**Excerpt to read**.
[Start of Attachment]

We watched a very strange film tonight. Pi. It was released in 1998 after winning awards at Sundance.

It has a surreal, stark, grainy, high-contrast black&white look with gritty sets and locations. It was shot in a lot of New York subways and streets.

Its billed as a SciFi/Thriller, probably based on the heavy math content mixed with two independent groups attempting to get inside the head of our anti-hero. Alongside the elements of a thriller, it is also a chance to watch a mathemetician descend into insanity while getting involved in the stock markets, kabala, go, computer hardware seemingly inspired by Brazil, and quite a few ants.

I liked it. But then I liked Ishtar....


Zillow, Your Edge in Real Estate

I don't know how to react to this.

I have just discovered Zillow, the latest project from the people who created Expedia.

This is a blend of Google Maps with every tax assessor's database to produce an easy to browse view of home values. Zoom out and it shows aggregate prices by region. Zoom in and the regions get more precise. Zoom all the way in and get detailed estimates of the values of individual homes.

[End of Attachment]

**Work to complete**.
Please reproduce the blog excerpt word for word, starting with "Its billed as" and going on through "I liked Ishtar....". The listing after this has no connection to the blog excerpt.

**Stored data**.
[Start of Attachment]

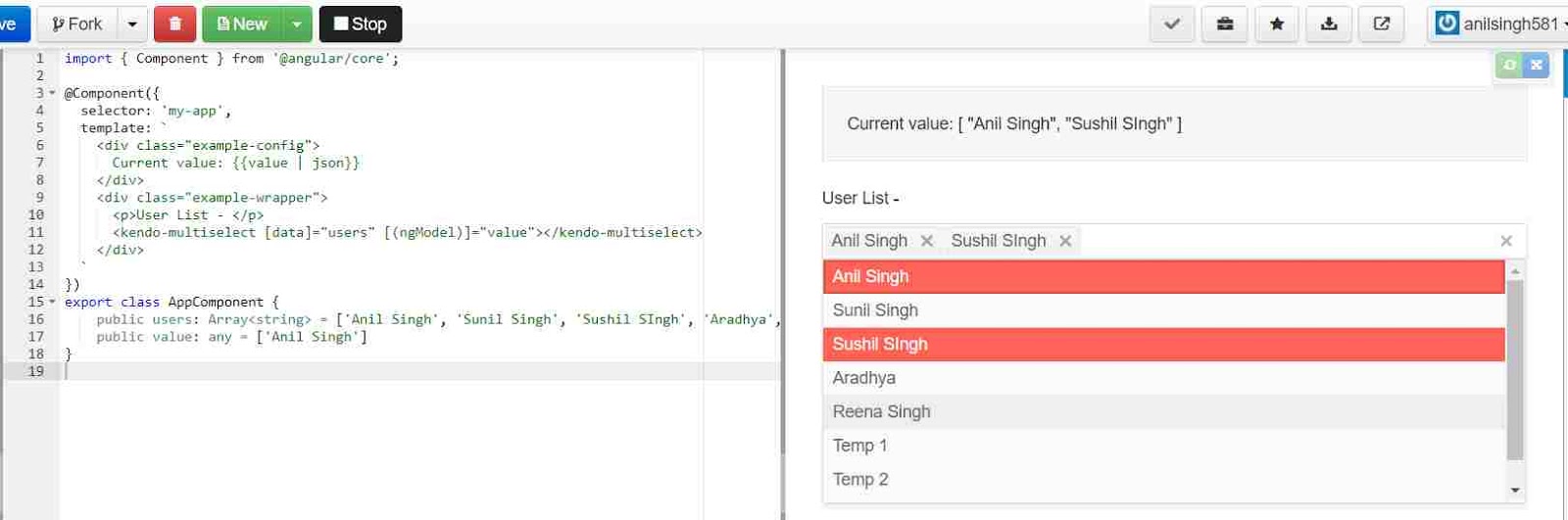Click the Fork button
The width and height of the screenshot is (1568, 520).
(77, 24)
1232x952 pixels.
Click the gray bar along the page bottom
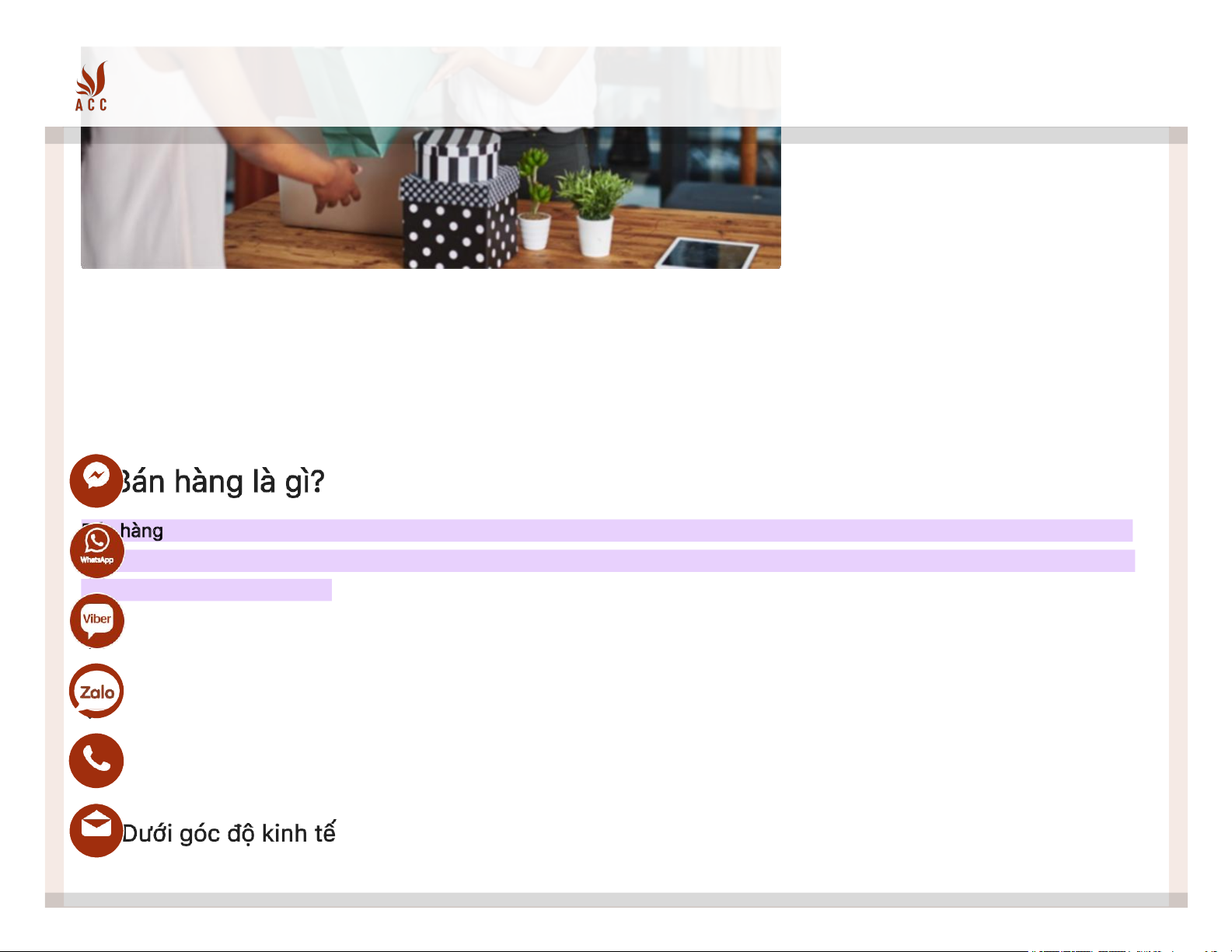pos(616,900)
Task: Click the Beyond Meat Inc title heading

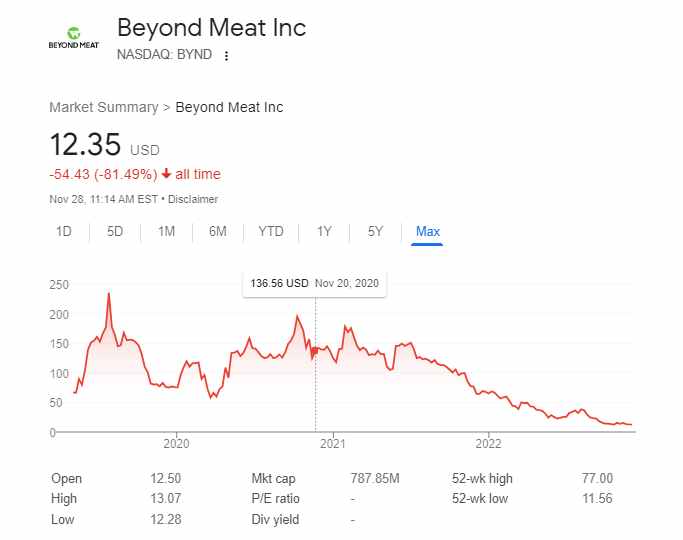Action: coord(212,28)
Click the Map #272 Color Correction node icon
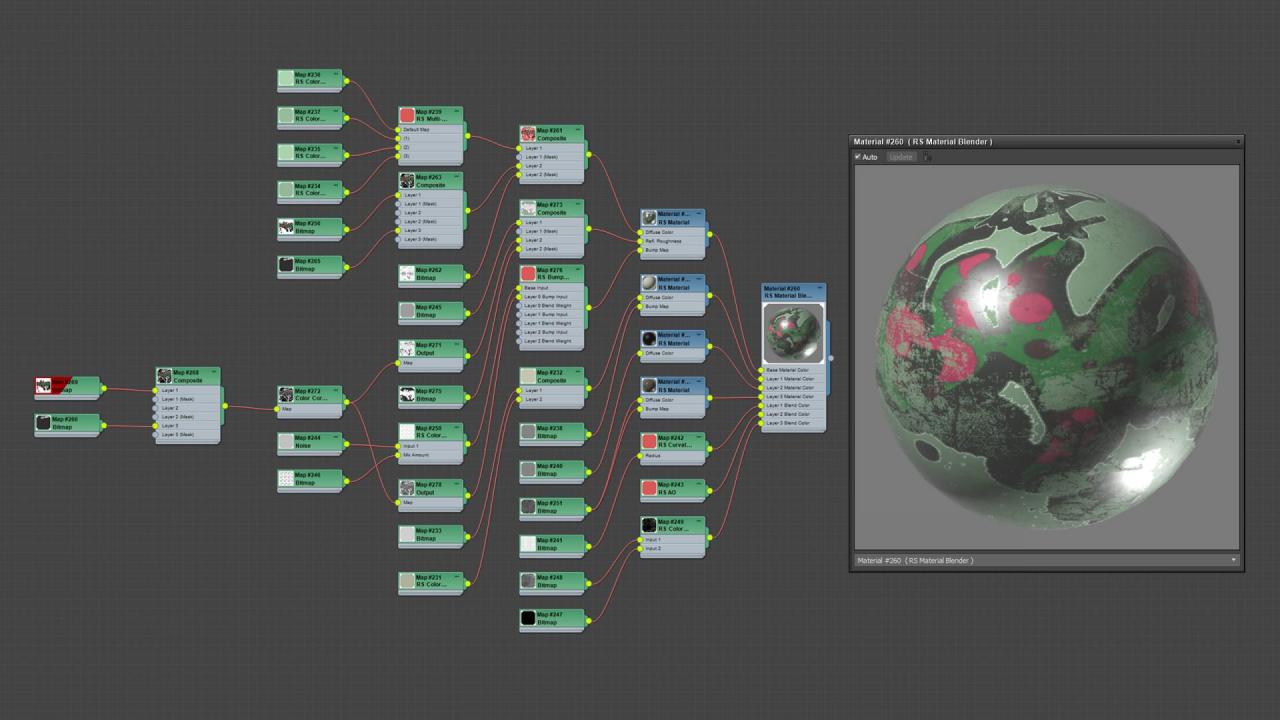The image size is (1280, 720). 286,394
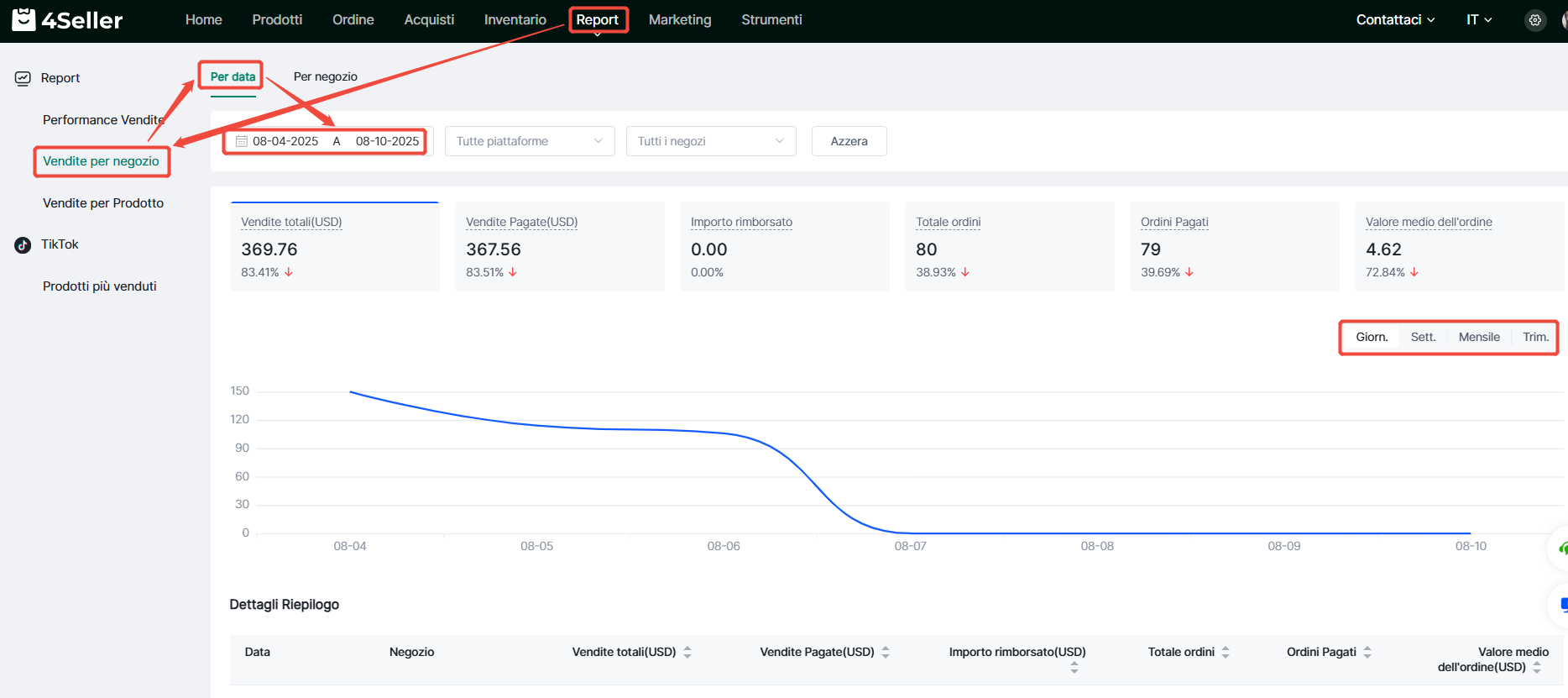Image resolution: width=1568 pixels, height=698 pixels.
Task: Open the Tutti i negozi dropdown
Action: pos(710,141)
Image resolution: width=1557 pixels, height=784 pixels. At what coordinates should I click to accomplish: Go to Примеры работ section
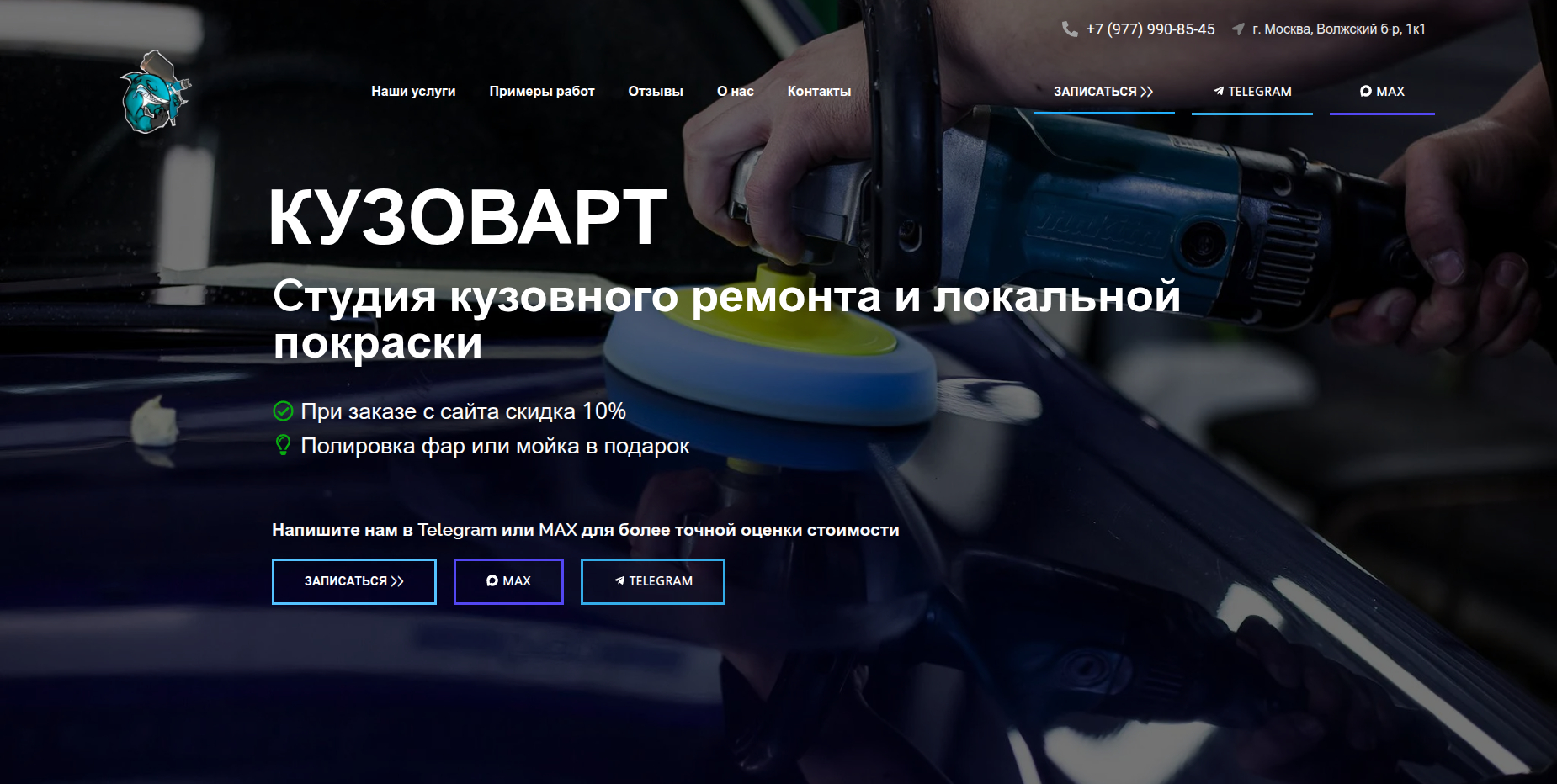(542, 92)
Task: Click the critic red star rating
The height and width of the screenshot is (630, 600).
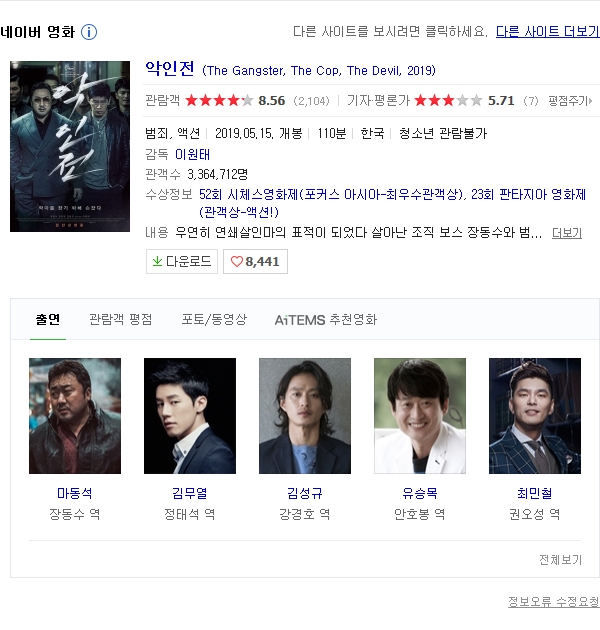Action: [448, 100]
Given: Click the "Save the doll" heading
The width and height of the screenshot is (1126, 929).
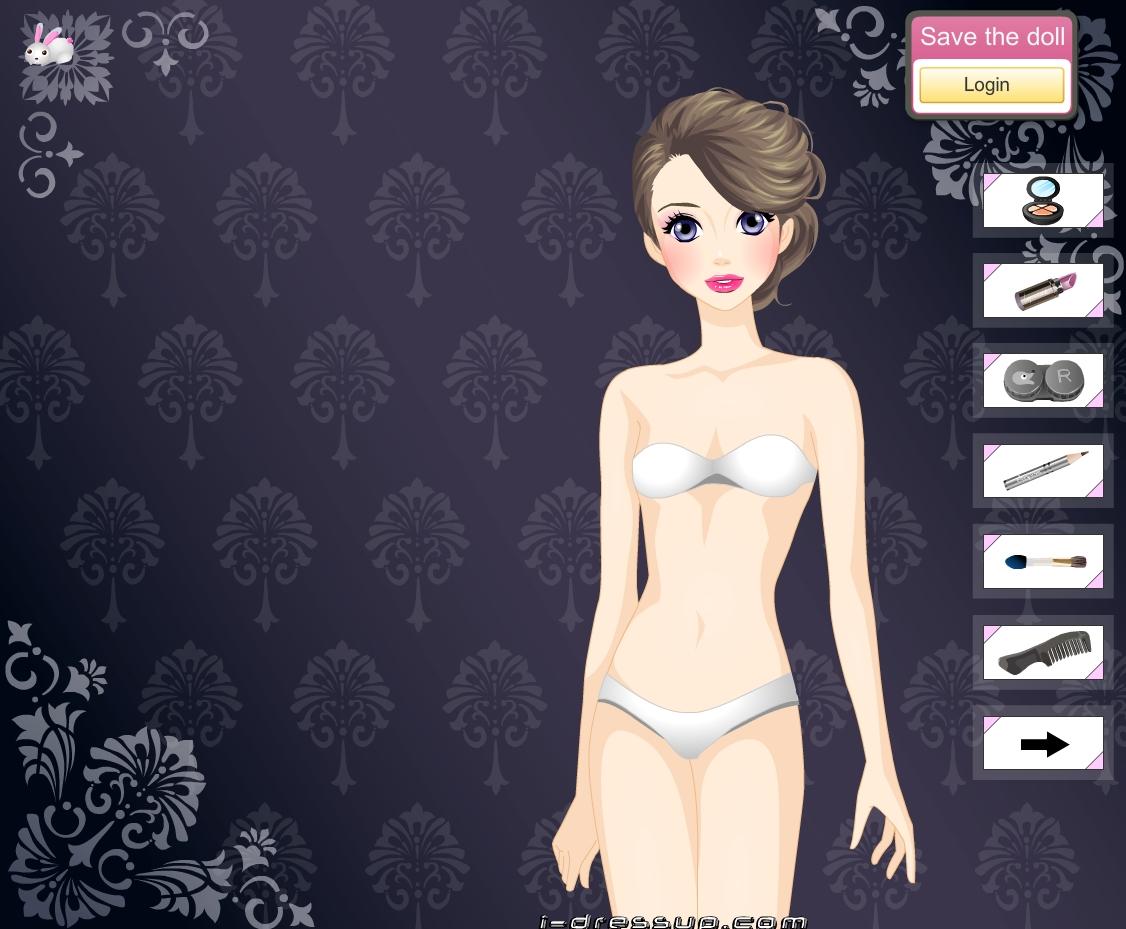Looking at the screenshot, I should pyautogui.click(x=992, y=37).
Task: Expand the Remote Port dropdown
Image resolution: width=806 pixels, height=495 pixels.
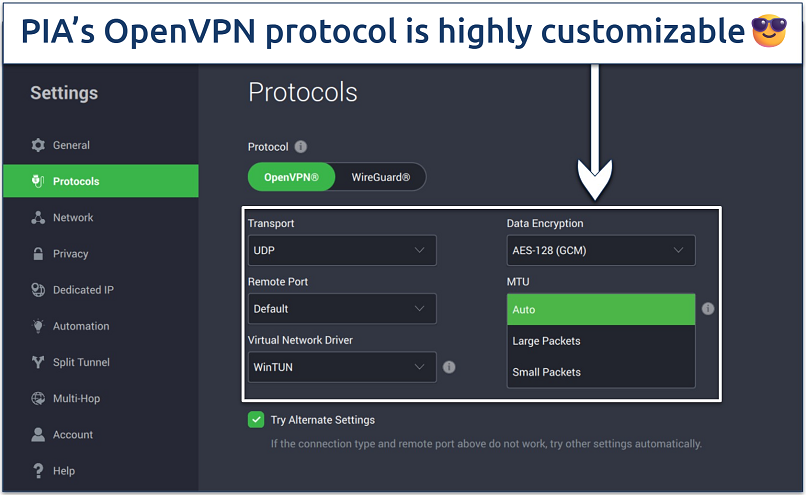Action: click(342, 309)
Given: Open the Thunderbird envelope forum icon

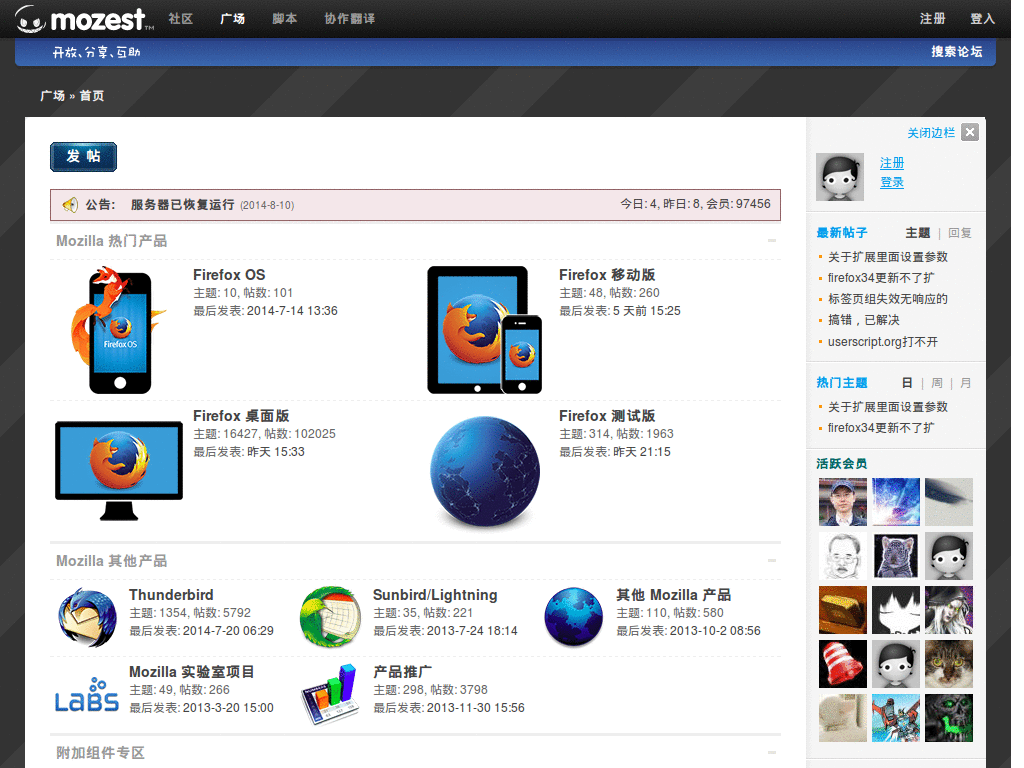Looking at the screenshot, I should 86,616.
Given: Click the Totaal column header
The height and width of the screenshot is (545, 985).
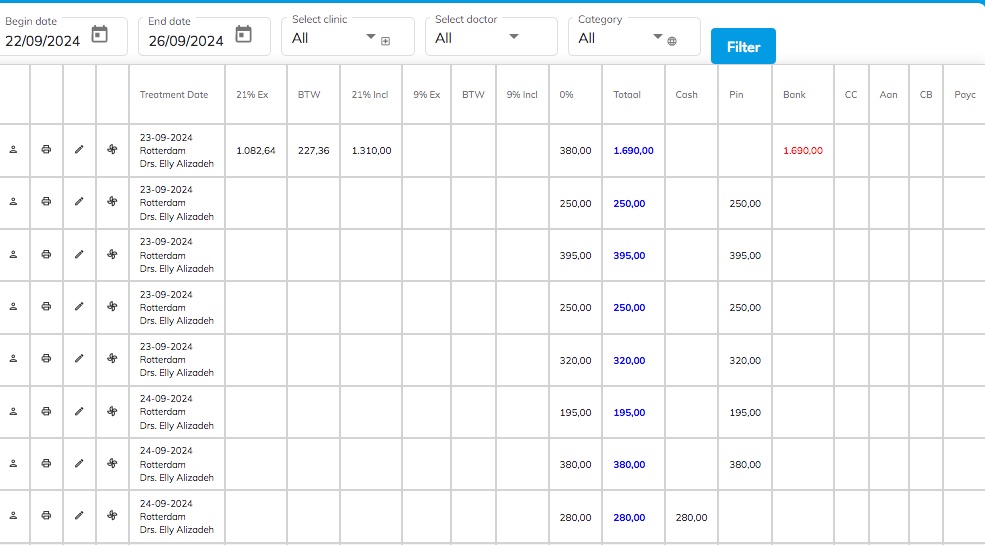Looking at the screenshot, I should click(x=627, y=95).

[End of Attachment]

**Final answer**.
Its billed as a SciFi/Thriller, probably based on the heavy math content mixed with two independent groups attempting to get inside the head of our anti-hero. Alongside the elements of a thriller, it is also a chance to watch a mathemetician descend into insanity while getting involved in the stock markets, kabala, go, computer hardware seemingly inspired by Brazil, and quite a few ants.

I liked it. But then I liked Ishtar....